• _Raw data_
┄┄┄┄┄┄
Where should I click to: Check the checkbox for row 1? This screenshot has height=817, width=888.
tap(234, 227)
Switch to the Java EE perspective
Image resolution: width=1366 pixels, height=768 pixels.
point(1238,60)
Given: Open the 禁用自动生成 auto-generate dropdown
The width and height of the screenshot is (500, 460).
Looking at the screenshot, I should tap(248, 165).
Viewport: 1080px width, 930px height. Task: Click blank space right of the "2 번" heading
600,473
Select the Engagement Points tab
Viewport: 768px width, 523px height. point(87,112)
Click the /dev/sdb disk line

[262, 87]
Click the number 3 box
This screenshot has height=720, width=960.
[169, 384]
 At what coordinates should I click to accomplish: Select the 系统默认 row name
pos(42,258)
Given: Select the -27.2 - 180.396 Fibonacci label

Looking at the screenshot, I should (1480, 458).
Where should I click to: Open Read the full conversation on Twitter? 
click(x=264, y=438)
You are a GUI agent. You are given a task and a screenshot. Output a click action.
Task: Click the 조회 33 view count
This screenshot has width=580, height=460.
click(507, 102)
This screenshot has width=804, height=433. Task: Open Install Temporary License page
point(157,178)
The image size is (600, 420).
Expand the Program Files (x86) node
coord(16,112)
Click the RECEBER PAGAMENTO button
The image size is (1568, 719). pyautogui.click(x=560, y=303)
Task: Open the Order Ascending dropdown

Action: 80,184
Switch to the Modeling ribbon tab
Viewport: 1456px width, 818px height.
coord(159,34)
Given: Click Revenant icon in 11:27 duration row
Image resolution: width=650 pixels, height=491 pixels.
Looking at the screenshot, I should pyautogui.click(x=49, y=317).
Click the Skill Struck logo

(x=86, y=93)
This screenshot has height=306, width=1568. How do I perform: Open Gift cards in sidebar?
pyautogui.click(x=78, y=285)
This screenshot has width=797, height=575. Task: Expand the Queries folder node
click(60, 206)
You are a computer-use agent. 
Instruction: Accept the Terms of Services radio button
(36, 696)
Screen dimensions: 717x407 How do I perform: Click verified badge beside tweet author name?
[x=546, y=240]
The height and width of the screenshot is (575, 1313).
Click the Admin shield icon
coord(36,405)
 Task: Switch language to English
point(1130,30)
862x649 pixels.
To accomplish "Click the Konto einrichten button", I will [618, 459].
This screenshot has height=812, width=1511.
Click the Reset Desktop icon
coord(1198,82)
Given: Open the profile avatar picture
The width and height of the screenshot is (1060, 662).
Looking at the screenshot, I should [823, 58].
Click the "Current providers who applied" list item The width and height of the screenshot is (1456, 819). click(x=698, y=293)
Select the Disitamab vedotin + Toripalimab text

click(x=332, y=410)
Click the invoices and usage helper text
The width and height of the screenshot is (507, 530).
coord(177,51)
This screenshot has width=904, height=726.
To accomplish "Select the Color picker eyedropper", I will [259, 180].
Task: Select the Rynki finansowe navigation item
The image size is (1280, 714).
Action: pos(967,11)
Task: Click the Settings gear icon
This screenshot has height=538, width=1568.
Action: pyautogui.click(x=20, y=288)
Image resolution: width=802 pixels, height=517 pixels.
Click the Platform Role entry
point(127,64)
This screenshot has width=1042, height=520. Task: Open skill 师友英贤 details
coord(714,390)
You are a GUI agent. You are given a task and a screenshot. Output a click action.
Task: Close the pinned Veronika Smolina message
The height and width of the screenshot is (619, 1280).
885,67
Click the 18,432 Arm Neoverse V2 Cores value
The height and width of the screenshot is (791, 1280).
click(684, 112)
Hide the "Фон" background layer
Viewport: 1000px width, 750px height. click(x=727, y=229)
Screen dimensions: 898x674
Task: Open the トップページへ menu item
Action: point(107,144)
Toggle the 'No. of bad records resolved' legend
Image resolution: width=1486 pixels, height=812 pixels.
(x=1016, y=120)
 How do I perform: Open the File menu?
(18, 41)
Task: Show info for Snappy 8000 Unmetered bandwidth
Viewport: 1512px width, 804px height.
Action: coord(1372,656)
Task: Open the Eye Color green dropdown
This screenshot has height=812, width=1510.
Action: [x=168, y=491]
┄┄┄┄┄┄
• _Exercise directions_
The answer consists of the lines above that include the word "will", each copied exactly.

• _Task response_
To accomplish "Click the Konto einrichten button", I will [618, 459].
To accomplish "Select the Color picker eyedropper", I will [259, 180].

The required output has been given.